Knuistjes en vuistjes (vervolg)

Het spaakbeen draait om de ellepijp, deze beweging heet in het jargon: supinatie.   

Supinatie maak je als geïsoleerde beweging wanneer je je onderarm met de handpalm op tafel legt (de houding van een pen of de muis van de pc vasthouden) en je onderarm over de pinkzijde draait zodat de handpalm boven komt te liggen. (De pen glipt bijna uit m’n openvallende hand…)

 

  Draai je je onderarm weer terug, dan heet dat pronatie. Bij deze bewegingen blijft de middelvinger in het verlengde van je onderarm, de hand en pols doen nagenoeg niets en ook de elleboog verandert niet in zijn haakse hoek.
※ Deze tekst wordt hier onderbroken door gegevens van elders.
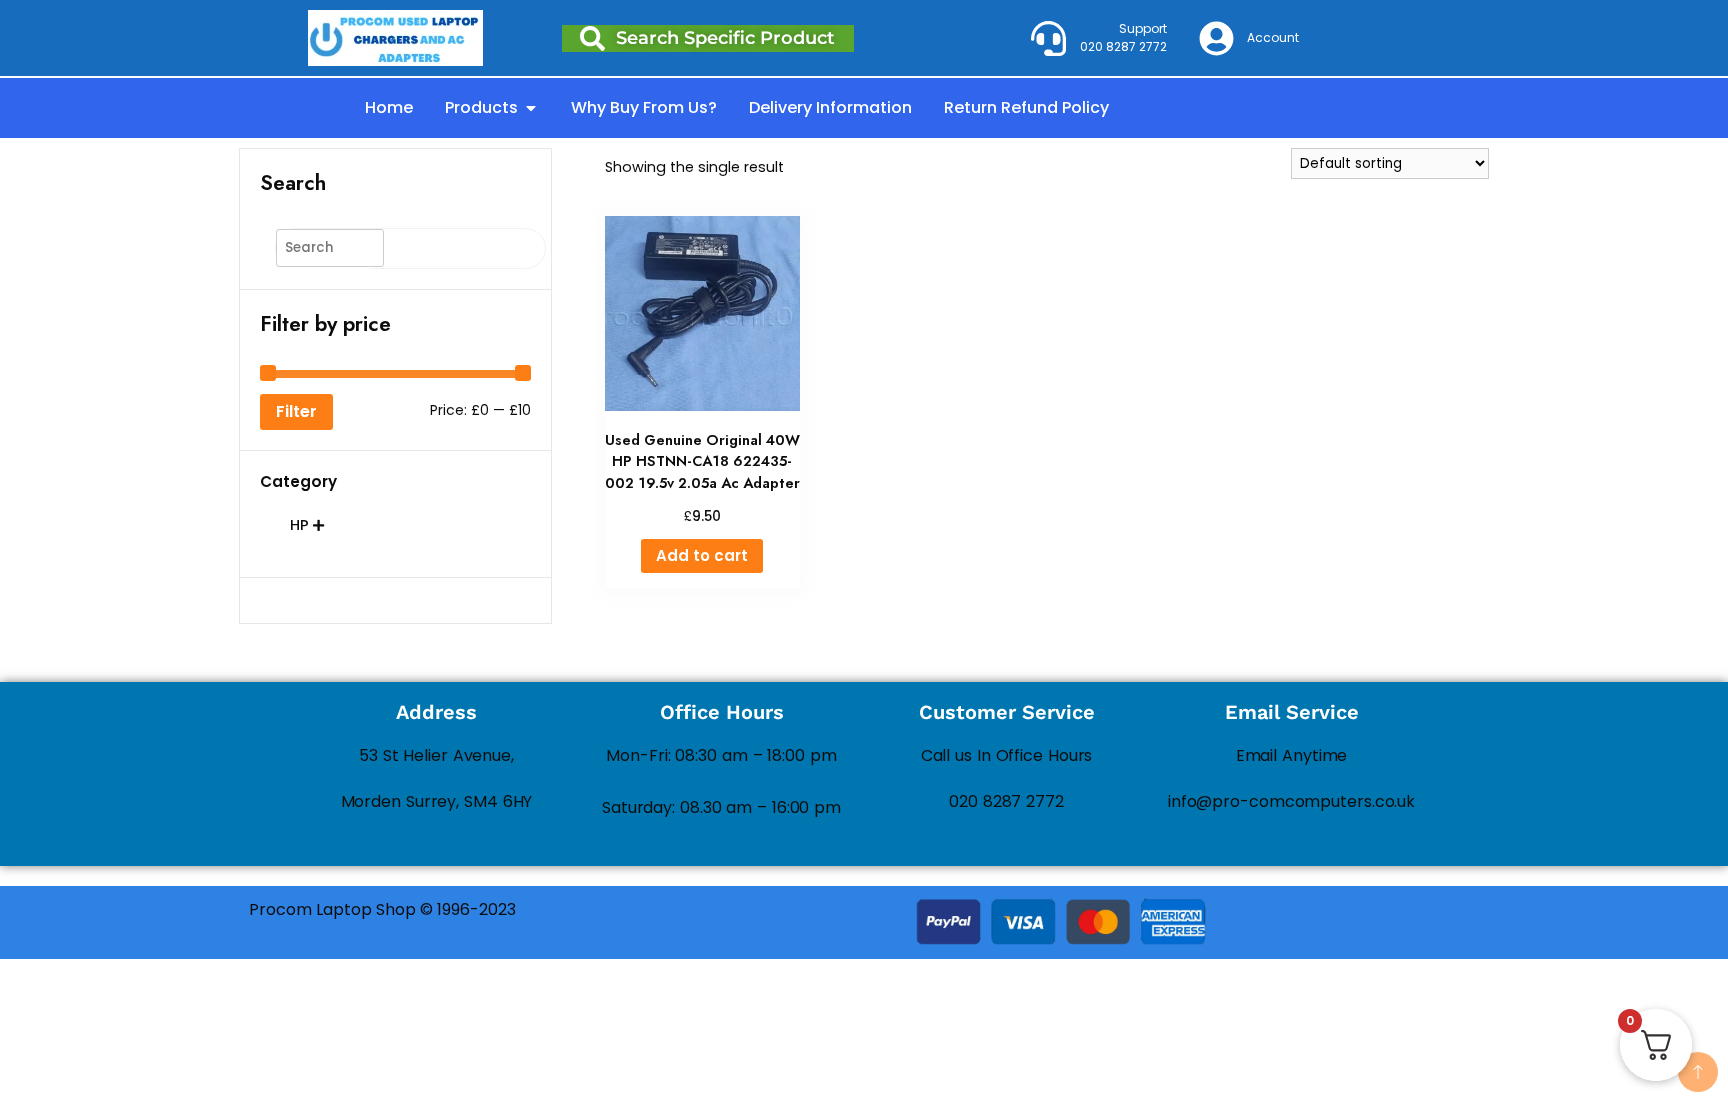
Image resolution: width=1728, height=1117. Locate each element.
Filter (296, 411)
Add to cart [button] (702, 555)
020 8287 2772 (1006, 801)
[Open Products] (531, 108)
Natuurlijk kan je die beweging ook beginnen in je vingers en hand. Je opent je hand met een draai naar buiten, de onderarm draait vanzelf mee. Ik ben zelf verrast dat de wijsvinger ook zijn naam eer aan doet omdat die vanzelf actief gaat wijzen in de richting van de beweging. Het royale gebaar van geven en openheid zoals je wel bij beelden van heiligen, koningen en keizers ziet. De ringvinger en pink volgen passief omdat ze nu eenmaal aan de hand vast zitten en mee moeten in de beweging.

Bij het terugdraaien (pronatie) vanuit je hand heeft de duim de leiding, het is de vraag of die duim dan voor wijsvinger speelt of dat er sprake is van macht en kracht. Het ‘onder de duim houden’ is letterlijk en figuurlijk iets anders dan ‘het in de vingers krijgen’. 

n.b. de foto van Lodewijk XIV maakte ik op de binnenplaats van het Musée Carnavallet in Parijs. Het is de vraag met welke intentie hij dat gebaar maakt… In hetzelfde museum hangt een schilderij van Mme. de Sévigné. Háár hand is veelzeggend!